• _What is expected_
Report each line of the data that contains the string "computer".

>>>

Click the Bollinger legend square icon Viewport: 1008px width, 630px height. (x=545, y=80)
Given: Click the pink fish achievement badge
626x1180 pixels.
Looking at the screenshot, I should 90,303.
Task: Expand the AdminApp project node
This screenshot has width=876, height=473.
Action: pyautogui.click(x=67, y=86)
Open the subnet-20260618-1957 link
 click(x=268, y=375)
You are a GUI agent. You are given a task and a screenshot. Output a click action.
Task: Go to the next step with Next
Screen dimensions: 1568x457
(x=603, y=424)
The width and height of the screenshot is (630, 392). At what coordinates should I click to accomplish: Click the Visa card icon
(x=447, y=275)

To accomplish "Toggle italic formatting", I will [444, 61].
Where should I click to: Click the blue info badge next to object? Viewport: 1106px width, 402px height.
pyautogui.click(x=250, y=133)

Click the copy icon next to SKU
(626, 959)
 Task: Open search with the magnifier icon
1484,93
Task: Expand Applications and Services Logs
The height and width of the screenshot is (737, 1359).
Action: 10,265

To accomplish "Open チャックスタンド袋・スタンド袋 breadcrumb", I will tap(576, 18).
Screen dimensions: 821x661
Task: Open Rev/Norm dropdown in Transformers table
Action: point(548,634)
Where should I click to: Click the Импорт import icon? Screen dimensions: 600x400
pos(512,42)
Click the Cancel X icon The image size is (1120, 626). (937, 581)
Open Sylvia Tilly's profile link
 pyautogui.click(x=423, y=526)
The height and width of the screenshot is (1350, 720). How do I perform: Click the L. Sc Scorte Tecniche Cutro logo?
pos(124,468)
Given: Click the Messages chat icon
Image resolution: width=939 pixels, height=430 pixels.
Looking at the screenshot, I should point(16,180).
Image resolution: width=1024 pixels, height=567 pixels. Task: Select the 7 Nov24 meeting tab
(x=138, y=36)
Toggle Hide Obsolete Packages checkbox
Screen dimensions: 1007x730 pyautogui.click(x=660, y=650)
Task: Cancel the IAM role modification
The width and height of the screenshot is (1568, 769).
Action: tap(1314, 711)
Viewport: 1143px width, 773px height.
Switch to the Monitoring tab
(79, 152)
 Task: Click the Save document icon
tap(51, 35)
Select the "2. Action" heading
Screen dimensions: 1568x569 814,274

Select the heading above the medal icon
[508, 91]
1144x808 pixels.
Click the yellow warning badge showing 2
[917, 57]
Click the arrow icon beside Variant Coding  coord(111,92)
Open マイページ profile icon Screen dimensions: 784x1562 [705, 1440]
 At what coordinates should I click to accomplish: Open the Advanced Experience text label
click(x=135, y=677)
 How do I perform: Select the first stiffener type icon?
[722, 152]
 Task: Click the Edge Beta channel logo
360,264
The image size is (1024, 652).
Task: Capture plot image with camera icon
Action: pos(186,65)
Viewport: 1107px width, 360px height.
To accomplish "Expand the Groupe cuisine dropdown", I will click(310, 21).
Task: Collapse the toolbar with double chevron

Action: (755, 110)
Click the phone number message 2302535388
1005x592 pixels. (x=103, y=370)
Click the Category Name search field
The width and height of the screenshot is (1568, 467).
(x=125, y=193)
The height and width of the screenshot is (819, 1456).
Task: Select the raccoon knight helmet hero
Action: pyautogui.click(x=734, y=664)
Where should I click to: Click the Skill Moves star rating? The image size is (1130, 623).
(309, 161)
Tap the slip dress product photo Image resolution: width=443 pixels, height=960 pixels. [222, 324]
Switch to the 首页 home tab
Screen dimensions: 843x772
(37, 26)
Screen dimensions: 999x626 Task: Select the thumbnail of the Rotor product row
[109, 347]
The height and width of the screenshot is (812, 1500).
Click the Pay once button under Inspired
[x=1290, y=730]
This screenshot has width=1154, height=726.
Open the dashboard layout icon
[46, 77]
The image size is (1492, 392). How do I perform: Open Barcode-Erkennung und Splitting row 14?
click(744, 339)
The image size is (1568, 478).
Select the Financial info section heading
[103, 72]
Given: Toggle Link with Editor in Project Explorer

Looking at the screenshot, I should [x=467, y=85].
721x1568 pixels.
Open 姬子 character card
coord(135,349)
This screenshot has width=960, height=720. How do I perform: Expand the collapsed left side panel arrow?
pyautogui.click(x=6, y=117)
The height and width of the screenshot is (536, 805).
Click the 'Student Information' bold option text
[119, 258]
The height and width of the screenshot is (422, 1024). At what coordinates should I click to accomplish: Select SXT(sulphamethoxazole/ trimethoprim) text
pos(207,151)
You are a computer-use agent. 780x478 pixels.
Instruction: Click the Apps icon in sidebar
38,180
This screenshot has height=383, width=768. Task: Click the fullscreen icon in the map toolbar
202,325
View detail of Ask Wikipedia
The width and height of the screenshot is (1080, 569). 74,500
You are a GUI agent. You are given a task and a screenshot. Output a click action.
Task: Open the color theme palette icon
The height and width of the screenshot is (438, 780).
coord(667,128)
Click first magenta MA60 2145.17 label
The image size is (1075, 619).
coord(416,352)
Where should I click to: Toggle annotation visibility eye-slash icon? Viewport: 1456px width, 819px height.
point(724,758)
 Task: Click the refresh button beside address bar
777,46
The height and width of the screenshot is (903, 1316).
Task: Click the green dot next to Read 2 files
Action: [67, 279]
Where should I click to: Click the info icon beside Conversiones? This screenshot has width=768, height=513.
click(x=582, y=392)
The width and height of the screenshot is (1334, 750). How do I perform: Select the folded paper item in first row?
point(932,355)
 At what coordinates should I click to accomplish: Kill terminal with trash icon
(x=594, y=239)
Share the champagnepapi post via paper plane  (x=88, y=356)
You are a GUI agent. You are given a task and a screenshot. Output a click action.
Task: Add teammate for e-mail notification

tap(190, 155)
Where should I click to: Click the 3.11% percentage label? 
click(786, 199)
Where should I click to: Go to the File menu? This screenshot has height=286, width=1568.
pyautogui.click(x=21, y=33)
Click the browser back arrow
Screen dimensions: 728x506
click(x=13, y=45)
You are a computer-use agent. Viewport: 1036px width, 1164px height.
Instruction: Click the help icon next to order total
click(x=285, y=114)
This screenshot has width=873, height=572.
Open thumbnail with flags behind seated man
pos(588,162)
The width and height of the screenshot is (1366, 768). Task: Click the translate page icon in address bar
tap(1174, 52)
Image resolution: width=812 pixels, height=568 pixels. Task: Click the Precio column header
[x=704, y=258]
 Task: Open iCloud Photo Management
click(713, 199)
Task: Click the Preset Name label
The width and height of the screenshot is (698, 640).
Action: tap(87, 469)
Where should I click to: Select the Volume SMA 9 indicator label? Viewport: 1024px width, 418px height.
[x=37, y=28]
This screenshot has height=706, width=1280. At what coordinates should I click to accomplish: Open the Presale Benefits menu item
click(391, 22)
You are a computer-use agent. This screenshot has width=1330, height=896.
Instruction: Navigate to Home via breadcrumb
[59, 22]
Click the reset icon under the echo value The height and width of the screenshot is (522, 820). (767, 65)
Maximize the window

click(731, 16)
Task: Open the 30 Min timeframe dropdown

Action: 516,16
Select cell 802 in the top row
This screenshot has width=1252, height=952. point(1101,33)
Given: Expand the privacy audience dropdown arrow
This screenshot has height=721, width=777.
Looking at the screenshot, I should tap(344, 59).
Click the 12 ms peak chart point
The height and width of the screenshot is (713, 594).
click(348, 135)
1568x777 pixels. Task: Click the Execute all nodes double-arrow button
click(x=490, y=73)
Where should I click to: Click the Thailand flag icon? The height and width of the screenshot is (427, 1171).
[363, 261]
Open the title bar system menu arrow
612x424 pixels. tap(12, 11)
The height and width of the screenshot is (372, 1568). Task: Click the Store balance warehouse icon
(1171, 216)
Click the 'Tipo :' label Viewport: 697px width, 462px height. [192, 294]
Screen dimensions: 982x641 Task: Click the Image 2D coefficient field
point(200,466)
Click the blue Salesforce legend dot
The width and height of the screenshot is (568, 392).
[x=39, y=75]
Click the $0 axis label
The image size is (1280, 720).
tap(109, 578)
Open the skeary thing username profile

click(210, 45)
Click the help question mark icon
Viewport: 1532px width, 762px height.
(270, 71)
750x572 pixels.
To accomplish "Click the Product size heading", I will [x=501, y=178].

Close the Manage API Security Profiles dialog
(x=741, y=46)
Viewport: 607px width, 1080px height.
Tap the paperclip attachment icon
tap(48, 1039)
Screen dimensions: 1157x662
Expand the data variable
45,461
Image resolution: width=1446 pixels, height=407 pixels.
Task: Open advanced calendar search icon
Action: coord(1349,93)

<<<

• _Written solution_
You are a computer-use agent. 780x478 pixels.
You are a computer-use agent. Viewport: 1036px width, 1164px height.
You are a computer-use agent. This screenshot has width=1330, height=896.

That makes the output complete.